Breen shoulders the pain of defeat
WOMEN’S FOOTBALL ALL-IRELAND SENIOR FINAL:AS THE incredible Cork ladies football team rolled on to yet another All-Ireland victory on Sunday, one of the great Croke Park acts of heroism was going on, hidden in plain sight.
Bernie Breen, Kerry’s centre half-back and captain, played all but the first five minutes of the game on one arm, having sustained a serious shoulder injury in pretty much her first involvement in the game.
Although her manager William O’Sullivan described it afterwards as “a broken AC joint”, it was later revealed to have been severe bruising on a shoulder that has been troubling her for some time.
“I’d say it was one of my own players I was in contact with,” said Breen afterwards.
“It just popped or something. I can’t lift it over the head or out in front or anything so it’s disappointing.”
O’Sullivan admitted that substituting Breen wasn’t ever really a serious option, firstly because the player herself wouldn’t have gone especially quietly from the pitch and secondly because he knew that if the rest of the Kerry side saw her go, their goose would have been cooked with the game only five minutes old.
Breen is her side’s heartbeat, an ever-present for Kerry for 14 seasons now. Leaving the pitch wasn’t going to happen. So how do you play an All-Ireland final on one arm?
“I don’t know,” she said. “I had to do it. It kind of puts you on the back foot because you feel you can’t play to your full potential. You just have to get through it. I was able to run and everything, it was just fielding and even passing I couldn’t do that really.”
Even at that, she was still able to catch the first ball that came her way after the injury happened. “Yeah, I did actually. It was coming towards me and I couldn’t leave it there, like. The arm goes up to a certain point and then it feels like it’s going to click. I don’t know what the feeling was like. You just can’t play your full game, maybe 50-60 per cent. I suppose at least I was on the field, at least it didn’t happen a few weeks ago. But look you just play through it, these things happen to everyone.”
Truth be told, Cork would have put Kerry away with a bit to spare even had Breen been in full cry for the whole afternoon.

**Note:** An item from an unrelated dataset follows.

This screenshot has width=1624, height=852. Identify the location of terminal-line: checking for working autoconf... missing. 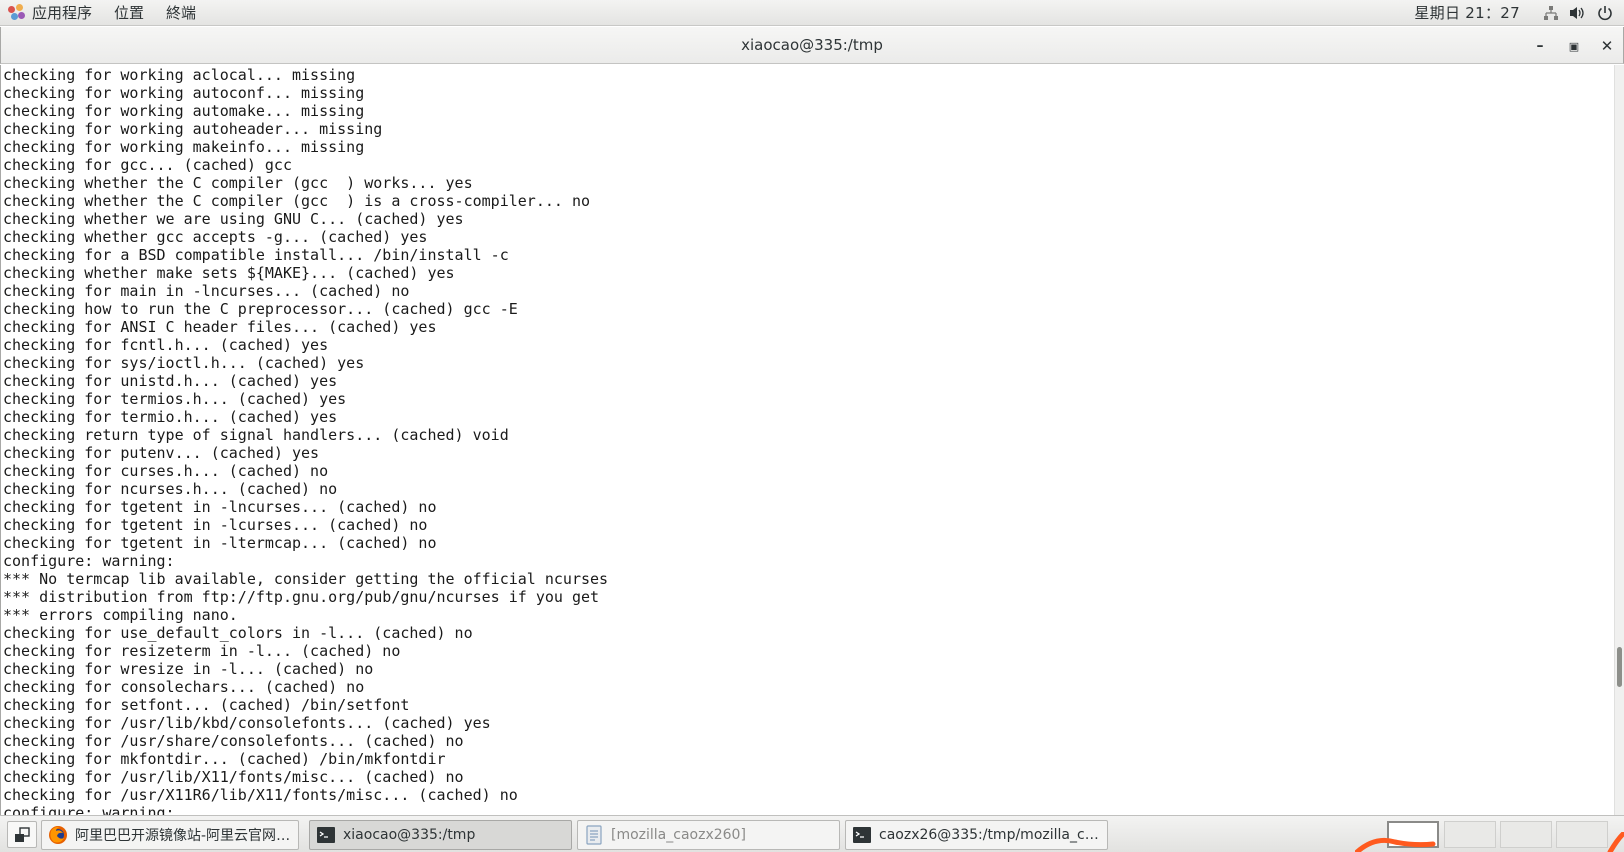
(184, 93).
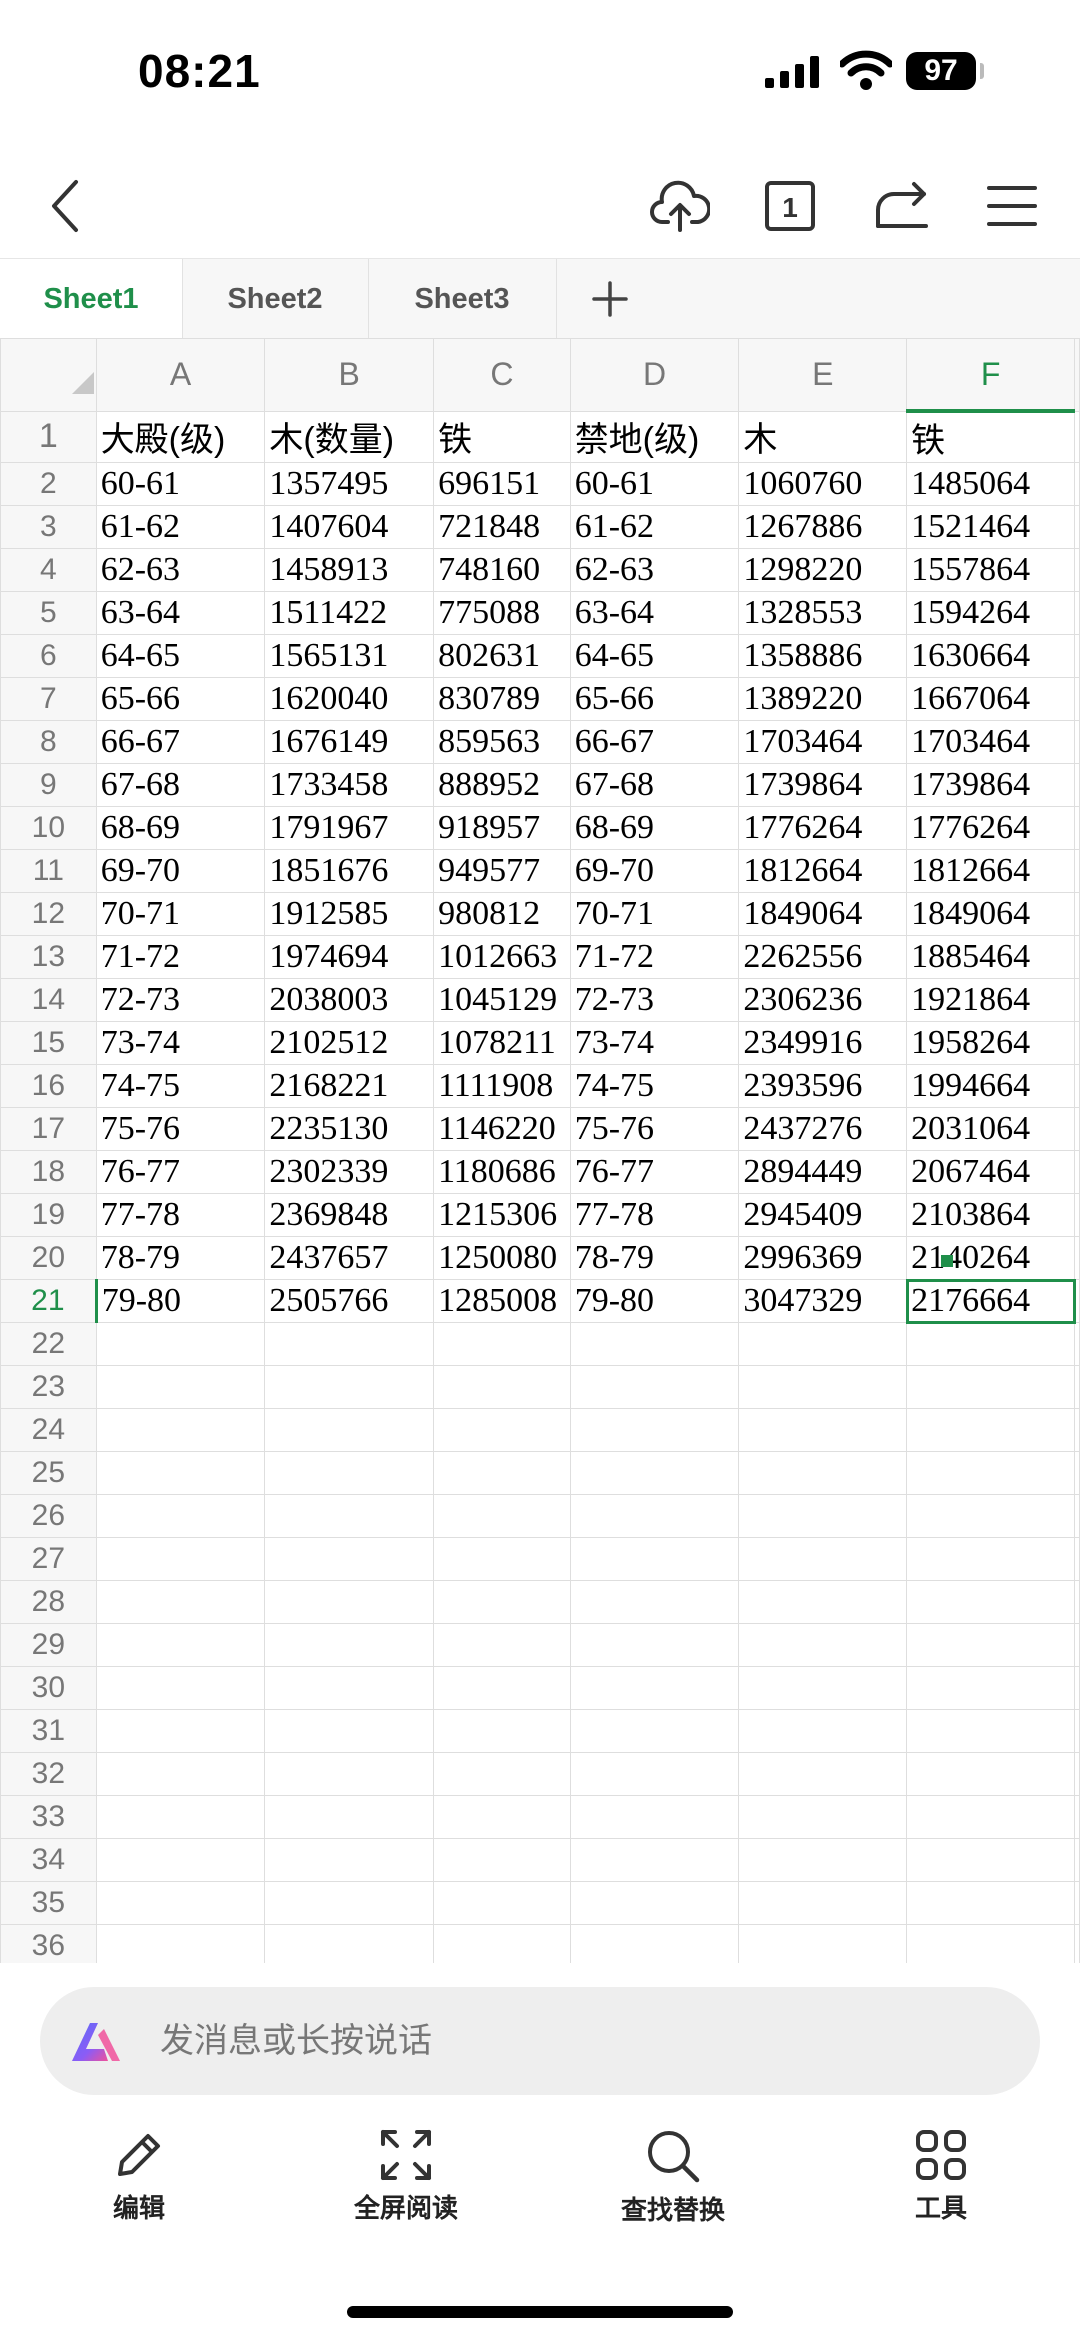 The height and width of the screenshot is (2341, 1080). What do you see at coordinates (350, 1473) in the screenshot?
I see `cell-b25` at bounding box center [350, 1473].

“They’re just at a different level to everyone else, with All-Ireland medals in every corner of the pitch.
Sunday was Kerry’s first trip to the final since 1993 and it rounds off a successful year for them, all in all. When that Cork team won its first All-Ireland in 2005, none of them had even been to a final before. You’ve got to start somewhere.
“I thought maybe we could do it,” said Breen. “They beat us by six points in the Munster final. I thought we would push on from there but obviously they pushed on as well.
“They say you have to lose one to win one so hopefully we’ll be back next year again.”